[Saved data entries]

§

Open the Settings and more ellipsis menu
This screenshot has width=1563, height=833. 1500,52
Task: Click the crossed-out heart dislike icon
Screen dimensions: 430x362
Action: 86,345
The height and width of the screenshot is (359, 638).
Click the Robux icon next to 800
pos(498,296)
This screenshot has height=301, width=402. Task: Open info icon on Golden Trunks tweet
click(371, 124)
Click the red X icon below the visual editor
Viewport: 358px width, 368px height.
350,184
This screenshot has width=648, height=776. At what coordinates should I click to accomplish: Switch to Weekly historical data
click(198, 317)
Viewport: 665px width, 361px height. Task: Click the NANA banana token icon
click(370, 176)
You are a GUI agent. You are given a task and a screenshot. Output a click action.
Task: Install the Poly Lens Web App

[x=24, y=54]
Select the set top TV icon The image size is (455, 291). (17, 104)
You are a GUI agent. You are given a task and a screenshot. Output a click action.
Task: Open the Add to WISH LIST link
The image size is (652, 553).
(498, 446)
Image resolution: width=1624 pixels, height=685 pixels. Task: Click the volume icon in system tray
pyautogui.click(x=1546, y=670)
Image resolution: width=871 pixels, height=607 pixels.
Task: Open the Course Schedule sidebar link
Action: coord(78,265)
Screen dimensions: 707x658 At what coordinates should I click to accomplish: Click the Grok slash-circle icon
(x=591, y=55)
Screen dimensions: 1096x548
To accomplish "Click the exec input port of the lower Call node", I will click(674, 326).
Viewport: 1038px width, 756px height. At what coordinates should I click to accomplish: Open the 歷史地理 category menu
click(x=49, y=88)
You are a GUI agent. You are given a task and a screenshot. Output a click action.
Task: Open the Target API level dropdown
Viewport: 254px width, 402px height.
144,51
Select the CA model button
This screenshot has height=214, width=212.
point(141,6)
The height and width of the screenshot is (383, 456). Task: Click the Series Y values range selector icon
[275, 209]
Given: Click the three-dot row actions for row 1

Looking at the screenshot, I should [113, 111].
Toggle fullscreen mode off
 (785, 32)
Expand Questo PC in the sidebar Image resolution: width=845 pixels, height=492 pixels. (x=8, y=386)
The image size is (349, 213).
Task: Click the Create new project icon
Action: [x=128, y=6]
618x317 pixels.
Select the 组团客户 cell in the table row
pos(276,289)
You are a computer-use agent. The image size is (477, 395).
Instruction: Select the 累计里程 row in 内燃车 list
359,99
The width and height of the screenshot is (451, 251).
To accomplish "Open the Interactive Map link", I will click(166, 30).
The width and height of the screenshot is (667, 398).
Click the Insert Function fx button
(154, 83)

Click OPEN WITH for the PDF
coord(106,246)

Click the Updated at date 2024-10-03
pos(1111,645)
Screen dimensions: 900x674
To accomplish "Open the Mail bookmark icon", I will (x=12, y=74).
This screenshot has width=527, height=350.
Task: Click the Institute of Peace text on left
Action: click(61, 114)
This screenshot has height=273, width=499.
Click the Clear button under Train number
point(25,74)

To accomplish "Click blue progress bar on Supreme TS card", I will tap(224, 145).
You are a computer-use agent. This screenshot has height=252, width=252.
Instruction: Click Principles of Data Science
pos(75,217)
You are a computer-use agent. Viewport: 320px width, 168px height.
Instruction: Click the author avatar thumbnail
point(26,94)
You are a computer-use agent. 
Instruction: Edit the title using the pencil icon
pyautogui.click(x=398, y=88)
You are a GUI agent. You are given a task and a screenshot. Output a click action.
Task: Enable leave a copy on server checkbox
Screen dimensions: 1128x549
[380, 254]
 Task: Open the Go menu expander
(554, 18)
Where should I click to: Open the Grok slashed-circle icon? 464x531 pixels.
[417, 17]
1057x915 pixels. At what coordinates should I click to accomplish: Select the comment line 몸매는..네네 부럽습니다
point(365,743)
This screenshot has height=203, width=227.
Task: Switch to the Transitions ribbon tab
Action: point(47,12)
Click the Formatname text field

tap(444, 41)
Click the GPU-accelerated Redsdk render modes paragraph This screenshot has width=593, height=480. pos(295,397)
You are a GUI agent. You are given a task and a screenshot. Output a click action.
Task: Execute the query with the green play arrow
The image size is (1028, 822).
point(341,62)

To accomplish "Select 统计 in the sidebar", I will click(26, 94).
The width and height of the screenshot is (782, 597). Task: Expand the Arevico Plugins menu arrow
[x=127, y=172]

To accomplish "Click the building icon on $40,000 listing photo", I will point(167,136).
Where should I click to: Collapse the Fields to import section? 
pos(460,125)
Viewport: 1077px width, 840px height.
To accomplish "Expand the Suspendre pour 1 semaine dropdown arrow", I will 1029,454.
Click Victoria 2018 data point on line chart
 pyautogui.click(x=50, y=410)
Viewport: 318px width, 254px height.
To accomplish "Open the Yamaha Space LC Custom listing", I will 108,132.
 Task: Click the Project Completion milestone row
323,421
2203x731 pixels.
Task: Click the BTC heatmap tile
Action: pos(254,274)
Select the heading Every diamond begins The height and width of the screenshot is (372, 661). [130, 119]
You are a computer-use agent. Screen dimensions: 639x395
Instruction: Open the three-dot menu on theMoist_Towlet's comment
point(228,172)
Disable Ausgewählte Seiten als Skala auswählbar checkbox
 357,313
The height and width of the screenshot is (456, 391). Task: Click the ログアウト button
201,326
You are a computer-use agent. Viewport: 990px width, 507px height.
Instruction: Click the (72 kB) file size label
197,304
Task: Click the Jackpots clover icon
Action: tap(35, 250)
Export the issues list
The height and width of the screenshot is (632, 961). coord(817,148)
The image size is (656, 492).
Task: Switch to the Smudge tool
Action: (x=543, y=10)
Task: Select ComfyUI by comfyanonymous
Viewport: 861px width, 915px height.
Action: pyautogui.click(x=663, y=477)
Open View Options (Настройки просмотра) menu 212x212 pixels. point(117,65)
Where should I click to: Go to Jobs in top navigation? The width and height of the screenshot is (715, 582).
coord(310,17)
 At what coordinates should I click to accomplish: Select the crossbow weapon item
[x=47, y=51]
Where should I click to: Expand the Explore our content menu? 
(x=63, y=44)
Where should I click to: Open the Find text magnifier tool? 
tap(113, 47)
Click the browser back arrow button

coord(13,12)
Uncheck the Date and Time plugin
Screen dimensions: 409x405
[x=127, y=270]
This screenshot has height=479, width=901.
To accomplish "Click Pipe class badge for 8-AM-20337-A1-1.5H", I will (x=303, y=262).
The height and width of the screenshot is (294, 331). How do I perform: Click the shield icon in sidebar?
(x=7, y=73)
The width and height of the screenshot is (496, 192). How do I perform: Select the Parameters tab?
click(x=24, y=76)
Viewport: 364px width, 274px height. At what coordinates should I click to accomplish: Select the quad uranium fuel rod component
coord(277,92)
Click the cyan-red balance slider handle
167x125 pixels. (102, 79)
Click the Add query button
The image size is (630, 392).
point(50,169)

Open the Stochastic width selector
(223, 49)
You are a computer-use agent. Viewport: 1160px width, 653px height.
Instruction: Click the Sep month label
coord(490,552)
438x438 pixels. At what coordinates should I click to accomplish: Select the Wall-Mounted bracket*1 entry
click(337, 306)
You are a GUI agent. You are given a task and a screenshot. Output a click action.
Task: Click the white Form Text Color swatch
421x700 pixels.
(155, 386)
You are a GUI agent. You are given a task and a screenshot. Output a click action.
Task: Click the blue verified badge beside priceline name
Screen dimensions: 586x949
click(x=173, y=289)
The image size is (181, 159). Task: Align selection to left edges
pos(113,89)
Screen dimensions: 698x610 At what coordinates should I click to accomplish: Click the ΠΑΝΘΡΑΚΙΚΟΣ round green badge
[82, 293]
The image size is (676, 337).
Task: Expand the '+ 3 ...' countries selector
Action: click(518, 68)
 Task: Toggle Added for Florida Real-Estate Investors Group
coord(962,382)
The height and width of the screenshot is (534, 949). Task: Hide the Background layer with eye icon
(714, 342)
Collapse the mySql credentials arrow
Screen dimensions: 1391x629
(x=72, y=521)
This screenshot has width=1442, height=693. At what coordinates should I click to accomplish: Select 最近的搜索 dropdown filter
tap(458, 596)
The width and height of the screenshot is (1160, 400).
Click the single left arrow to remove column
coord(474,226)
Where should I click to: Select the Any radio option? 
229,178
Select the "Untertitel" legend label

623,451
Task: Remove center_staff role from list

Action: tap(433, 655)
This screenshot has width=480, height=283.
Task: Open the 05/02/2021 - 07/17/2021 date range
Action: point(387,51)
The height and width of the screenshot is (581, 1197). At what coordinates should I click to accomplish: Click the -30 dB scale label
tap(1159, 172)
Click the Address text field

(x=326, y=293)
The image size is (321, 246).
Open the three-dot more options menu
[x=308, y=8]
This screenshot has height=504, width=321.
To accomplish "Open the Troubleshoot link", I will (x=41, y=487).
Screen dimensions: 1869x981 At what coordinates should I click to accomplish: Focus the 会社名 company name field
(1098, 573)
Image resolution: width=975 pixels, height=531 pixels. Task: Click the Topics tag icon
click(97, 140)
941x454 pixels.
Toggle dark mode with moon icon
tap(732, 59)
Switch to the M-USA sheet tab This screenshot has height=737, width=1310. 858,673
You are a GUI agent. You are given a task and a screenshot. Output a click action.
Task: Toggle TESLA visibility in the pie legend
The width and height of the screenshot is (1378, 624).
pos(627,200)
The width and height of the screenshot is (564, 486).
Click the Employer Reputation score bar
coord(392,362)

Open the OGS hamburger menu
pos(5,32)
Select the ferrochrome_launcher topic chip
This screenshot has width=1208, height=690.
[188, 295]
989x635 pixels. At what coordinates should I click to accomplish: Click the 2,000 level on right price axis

§

▸ **Work item**
Please return every line of the records above that contains the word "listing".

▸ **Task answer**
To accomplish "Click the building icon on $40,000 listing photo", I will point(167,136).
To accomplish "Open the Yamaha Space LC Custom listing", I will 108,132.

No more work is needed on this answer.